Unlock a world of possibilities! Login now and discover the exclusive benefits awaiting you.
Hello guys,
been developing for Qlikview for the last 8 months on and off (doing SQL and Java as well)
I've stombled upon a major problem.
my company deals with user data for cellular companies.
we have a subscriber base of 10M + subscriber for the medium size compaines,
for each subscriber we reserve data of usages (SMS/Minutes of use, spending...) for the last 90 days
so far = 900M rows.
each subscriber can participate in ~700 Marketing activities, and he can be invited for each activity several times during the 90 days.
using this data,
I need to calculate and present in various charts and tables the usages for each subscriber, per each marketing activity relative to the distance of the usage date from the invitation date.
the hypothasis is that each subscriber can enter each MA 15 times at the most
so we are at worst talking about ~15 BILLION records.
the requiement is for this granularity of data (subscriber, MA, days from invitation).
all the data models processes I have tested (been using generic loads, cross tables etc) were to little success.
the data is huge.
I want to start a disccusion on how to desgin the data model to the best possible performance.
should I use 1 fact cross table of some design, break it down to dims and fact, use key tables, try hash, apply map... don't know.

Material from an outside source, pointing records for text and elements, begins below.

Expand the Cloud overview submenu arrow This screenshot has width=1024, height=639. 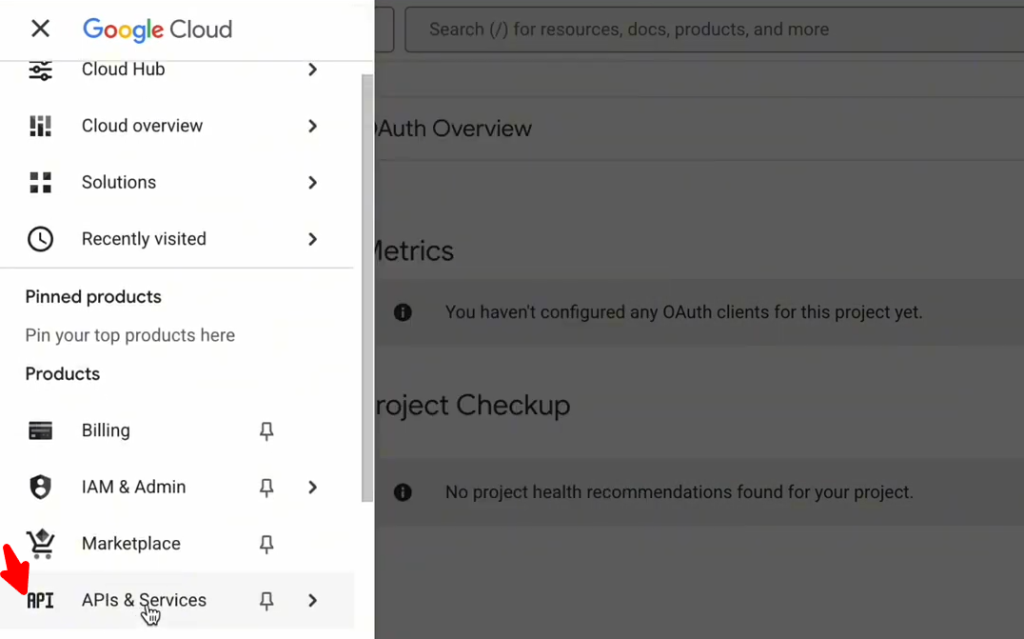[x=313, y=126]
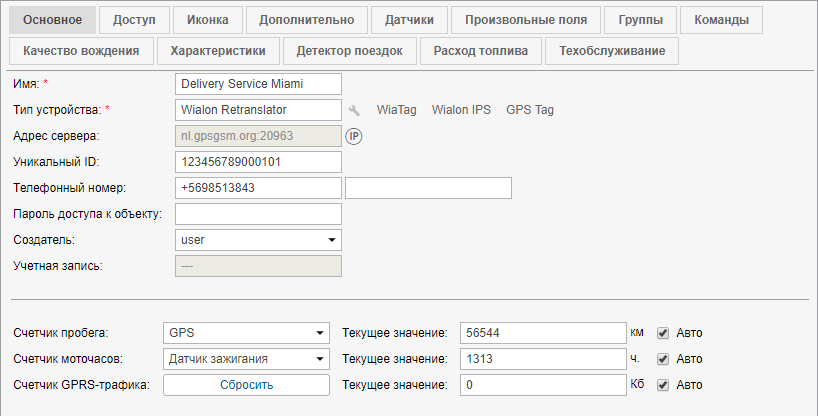Click the GPS Tag link
The width and height of the screenshot is (818, 416).
(x=530, y=110)
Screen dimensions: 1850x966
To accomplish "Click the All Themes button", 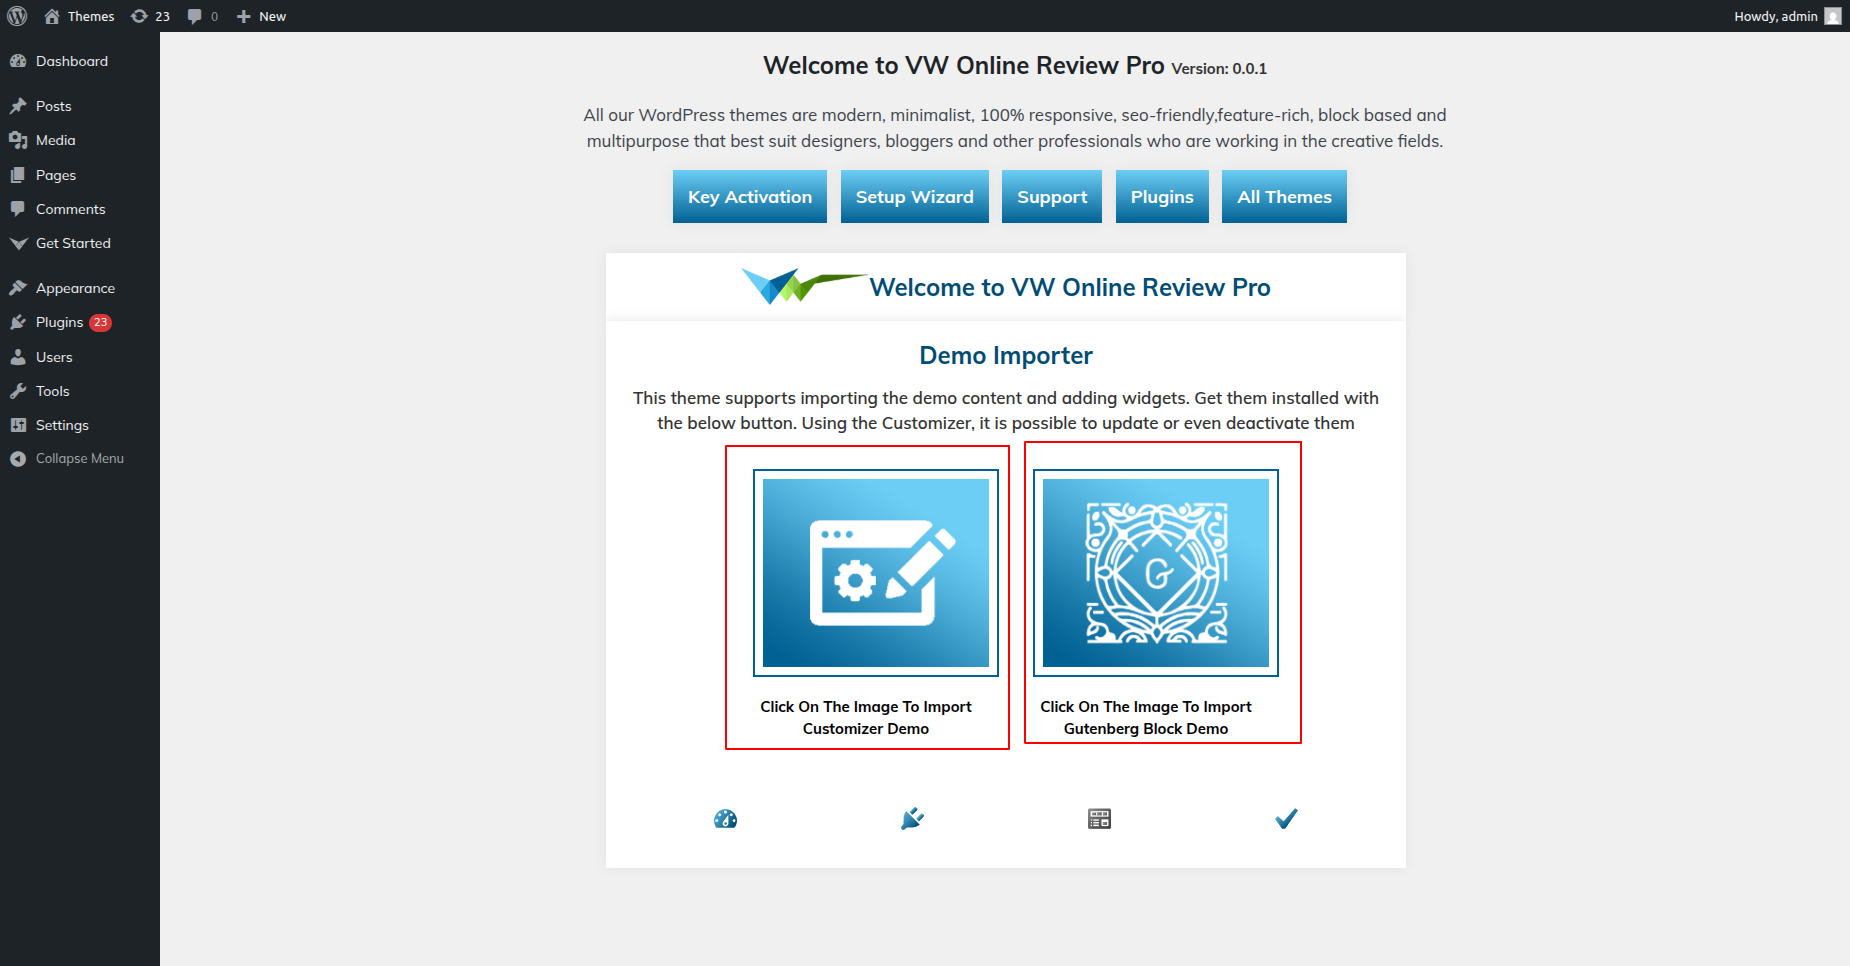I will 1284,197.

I need to be able to load and process the data in ~3 hours and then present it. Qlikview table object take forever to load that much of data. charts are behaving better.
please help, this is as much a data modeling problem as it is a technical challenge.
thank you in advance,
Matan.
I have'nt mentioned: the data is currently loaded from 2 fact tables:
Marketing activity (keys are, MA_ID, SUBSCRIBER, INVITATION_DATE) ~ 3GB
and
subscriber panel (keys are subscriber_id, period_start date). ~ 18 GB
Why would anyone analysing 10m worth of users, ever want it on the subscriber level?
It sounds like you might be trying to serve multiple purposes in the same document.
Would it be possible for you to change the requirements to something that is presentable, ie something like this in
Count(Users)
Where MA is not null within last x days
MA, Count(Users) as TotalMaUsers
Date, MA, Count(Users)
Calendar
Although if you really want this, i would only load
Subscriber_Integer, MA_Integer, Days_Integer
Create a mapping table from MA to integer.
Create a mapping table for user info to integer
Create a mapping table for Days_integer to calendar
Edit:
Also try and elicit anything from the users about what they don't want to analyze on, and cut it from the load.
thank you Anders, for your quick response.
all the keys has already been "integered" in the extraction process.
We've explained to the Marketeers that the granularity is overwhelming. they gave us seveal discount regarding the Data volume, and somewhat regarding the granularity.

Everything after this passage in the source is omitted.